An authority could impose a non-profit charge for any service for which the Scottish Ministers imposed a charging order.

An authority had a duty to take "reasonable measures" to ensure an adequate water supply for most of its own purposes.

An authority had a duty to co-operate (voluntarily or as directed by the Scottish Ministers) by way of a 'reinforcement scheme' with other authorities for purposes of mutual assistance. An authority could also arrange for persons other than a fire and rescue service to perform some functions subject to the over-riding authority of the Scottish Ministers.

===Powers and duties of an "authorised employee" of an authority===

An "authorised employee" was an employee of a relevant authority who was authorised in writing to perform the following functions and actions as specified in various sections of FSA 2005.

An authorised employee of an authority who was on duty was permitted to do anything which he "reasonably believes" to protect life and/or property. This includes the power to break into premises or vehicles, move vehicles without the owner's consent, interfere with the free movement of traffic and to prevent people entering any premises or place.

An authorised employee could enter premises and seek information relevant to the authority's functions. A sheriff's warrant could be obtained to allow such entry and any associated force if reasonable access was not given.

An authorised employee who had entered premises has a duty to leave them no less secure than they were found.

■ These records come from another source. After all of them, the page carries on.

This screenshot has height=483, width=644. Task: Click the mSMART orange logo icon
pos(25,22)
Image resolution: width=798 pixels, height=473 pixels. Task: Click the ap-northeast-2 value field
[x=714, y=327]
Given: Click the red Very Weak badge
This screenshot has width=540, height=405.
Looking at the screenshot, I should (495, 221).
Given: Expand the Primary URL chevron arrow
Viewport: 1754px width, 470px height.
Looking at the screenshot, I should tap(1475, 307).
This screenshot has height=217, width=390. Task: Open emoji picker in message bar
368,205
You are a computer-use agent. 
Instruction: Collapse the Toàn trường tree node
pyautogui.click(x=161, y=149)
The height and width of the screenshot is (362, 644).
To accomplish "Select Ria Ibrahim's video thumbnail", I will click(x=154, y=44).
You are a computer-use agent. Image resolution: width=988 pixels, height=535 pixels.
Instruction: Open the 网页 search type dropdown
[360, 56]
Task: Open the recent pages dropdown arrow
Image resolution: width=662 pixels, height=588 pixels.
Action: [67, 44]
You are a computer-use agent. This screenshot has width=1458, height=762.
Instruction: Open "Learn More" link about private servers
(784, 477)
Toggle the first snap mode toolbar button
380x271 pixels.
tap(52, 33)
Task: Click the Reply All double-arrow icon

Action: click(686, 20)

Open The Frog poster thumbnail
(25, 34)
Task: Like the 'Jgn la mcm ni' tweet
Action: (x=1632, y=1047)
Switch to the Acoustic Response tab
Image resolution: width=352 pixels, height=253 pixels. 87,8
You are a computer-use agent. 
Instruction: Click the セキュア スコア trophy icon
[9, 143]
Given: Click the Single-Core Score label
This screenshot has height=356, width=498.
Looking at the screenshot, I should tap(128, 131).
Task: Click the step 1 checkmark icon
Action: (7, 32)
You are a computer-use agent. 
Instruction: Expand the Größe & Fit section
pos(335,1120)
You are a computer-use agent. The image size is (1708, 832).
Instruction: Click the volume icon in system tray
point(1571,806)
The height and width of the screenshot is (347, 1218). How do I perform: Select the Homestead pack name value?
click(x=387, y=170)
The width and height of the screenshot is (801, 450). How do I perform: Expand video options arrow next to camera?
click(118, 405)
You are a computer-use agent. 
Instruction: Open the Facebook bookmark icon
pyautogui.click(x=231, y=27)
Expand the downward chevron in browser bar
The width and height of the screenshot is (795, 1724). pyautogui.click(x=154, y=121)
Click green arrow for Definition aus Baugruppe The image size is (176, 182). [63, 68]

==Government supervision==
The Scottish Ministers were responsible for providing guidance to FRAs regarding their priorities and objectives in carrying out their functions. Inspection of FRAs was carried out by a Chief Inspector of Fire and Rescue Authorities (appointed by an Order in Council),
inspectors and assistant inspectors (both the latter appointed by the Scottish Ministers).

==Abolition==
With the formation of the single Scottish Fire and Rescue Service the fire and rescue authorities ceased to exist.